4. The method of claim 1, wherein: in the step S3, T ₁ Representing a multiple of approximately 1 of the histogram similarity.

5. The method of claim 1, wherein: in step S5, the specific method for determining the similarity between all adjacent frames is as follows:

s53: if it isIndicating head and tail framesThe inter-frame similarity is similar to the maximum similarity, and the maximum inter-frame similarity is far greater than the other average inter-frame similarities, which represents that the shot has sudden changes in the segment,is a mutation site;

6. The method of claim 1, wherein: in the step S6, d is more than 1 ₁₀ /d ₂₀ ＜T ₁ Or 1 < d ₂₀ /d ₁₀ ＜T ₁ Indicating similar feature variations on both sides of the segment maximum, assuming d ₁₀ Larger, 1 < d ₁₀ /d ₂₀ ＜T ₁ When is coming into contact withTime, showThe similarity between frames at two sides is very large, which represents that the segment is a mutation segment,for mutation position, the rest video segments on both sides of the m segments are respectively iterated according to the step S6, whenShow thatThe change between frames on two sides is not large, and the whole suspected gradual change sheetThe segment is a lens-free change segment, and is removed when d ₁₀ /d ₂₀ ＞T ₁ Or d ₂₀ /d ₁₀ ＞T ₁ When the time is short, the characteristic changes on two sides of the maximum value of the segment are inconsistent and representAt one of the two ends of the gradual change, assuming d ₁₀ Larger, then d ₁₀ The corresponding side segment is transferred to step S8, d ₂₀ The corresponding side segment is transferred to step S6.
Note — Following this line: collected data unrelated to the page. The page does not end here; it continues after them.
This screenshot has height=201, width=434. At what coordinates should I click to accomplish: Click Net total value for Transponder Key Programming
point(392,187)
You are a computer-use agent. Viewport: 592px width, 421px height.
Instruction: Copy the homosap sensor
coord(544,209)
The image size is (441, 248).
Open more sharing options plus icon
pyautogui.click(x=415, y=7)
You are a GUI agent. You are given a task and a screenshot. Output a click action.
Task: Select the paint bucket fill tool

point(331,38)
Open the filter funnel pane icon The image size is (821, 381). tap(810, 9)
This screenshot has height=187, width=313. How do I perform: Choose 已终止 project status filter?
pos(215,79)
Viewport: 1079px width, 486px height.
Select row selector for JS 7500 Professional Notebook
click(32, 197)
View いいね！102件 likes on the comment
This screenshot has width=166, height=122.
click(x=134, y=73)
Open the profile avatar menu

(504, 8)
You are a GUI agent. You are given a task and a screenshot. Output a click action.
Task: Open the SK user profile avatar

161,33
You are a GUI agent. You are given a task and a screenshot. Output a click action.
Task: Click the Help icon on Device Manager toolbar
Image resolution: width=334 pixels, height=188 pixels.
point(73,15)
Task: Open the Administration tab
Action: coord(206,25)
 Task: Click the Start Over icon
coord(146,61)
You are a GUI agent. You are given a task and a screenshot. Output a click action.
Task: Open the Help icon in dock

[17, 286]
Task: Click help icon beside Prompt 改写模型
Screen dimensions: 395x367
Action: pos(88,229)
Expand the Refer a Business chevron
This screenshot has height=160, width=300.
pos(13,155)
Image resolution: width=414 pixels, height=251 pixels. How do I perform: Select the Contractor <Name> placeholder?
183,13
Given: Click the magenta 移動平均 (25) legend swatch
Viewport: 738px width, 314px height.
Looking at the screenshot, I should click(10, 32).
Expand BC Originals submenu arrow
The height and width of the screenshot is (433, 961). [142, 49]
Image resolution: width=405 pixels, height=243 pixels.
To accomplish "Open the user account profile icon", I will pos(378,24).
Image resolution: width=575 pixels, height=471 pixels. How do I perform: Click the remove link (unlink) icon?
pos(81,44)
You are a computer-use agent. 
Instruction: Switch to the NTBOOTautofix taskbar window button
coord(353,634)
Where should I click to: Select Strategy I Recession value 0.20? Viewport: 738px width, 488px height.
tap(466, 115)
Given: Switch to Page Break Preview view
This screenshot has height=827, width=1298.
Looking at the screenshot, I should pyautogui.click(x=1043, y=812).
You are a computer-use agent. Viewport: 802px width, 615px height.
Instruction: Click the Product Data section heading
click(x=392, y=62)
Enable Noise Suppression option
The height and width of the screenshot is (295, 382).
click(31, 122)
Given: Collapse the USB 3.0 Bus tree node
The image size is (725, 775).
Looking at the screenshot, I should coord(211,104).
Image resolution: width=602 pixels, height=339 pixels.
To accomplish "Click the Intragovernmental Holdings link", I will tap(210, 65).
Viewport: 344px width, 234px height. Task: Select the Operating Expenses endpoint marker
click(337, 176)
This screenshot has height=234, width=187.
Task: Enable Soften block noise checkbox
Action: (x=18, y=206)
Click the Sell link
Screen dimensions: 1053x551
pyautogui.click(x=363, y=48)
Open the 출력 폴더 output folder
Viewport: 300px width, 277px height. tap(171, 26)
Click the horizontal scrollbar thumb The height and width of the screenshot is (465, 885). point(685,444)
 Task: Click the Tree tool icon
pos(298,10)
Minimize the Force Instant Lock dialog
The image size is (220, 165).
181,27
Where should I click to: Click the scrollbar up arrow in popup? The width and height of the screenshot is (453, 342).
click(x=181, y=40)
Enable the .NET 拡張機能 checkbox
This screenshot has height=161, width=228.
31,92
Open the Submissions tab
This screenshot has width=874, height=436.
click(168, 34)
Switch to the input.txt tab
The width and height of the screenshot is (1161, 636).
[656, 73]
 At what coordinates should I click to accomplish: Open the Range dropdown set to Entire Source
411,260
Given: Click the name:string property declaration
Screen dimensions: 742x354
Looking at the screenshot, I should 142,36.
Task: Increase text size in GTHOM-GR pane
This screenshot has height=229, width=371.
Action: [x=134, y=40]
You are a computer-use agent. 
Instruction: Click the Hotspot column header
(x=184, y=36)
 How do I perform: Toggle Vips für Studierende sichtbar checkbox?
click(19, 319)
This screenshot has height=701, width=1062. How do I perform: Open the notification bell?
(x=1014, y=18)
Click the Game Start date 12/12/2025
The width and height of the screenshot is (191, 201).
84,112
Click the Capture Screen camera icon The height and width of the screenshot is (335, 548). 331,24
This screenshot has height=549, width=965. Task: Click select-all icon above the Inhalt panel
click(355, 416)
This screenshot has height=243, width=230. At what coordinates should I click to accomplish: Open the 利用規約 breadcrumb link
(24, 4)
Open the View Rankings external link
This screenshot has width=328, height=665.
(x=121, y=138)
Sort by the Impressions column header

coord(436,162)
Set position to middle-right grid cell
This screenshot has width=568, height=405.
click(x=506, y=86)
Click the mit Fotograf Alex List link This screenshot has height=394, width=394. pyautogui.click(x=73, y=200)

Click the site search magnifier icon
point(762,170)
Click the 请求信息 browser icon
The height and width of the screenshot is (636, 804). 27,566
7. The method of claim 1, wherein the step of detecting the video boundary comprises: in the step S7, when delta is greater than _x1 /δ _x1+1 ＞T ₃ Or delta _X2 /δ _X2+1 ＞T ₃ In which T is ₃ And (4) respectively representing that the corresponding positions on the left side or the right side are gradual change end points and the length of the middle video segment is gradual change length as a larger multiple of the standard deviation of the similarity of the two histograms, if the two sides have the residual video segments, turning to the step S9, and otherwise, continuing to iterate until the segments are ended.

8. The method of claim 1, wherein: in the step S8, the standard deviations of the Kth frame and the Kth +1 frame are respectively set as delta _K And delta _K+1 Up to delta _K /δ _K+1 >T ₃ Then K is the position where the gradual change is finished, and the gradual change length isAnd when the current position reaches the Kth frame, the rest video segments are transferred to the next step, otherwise, the iteration is continued until the segments are finished.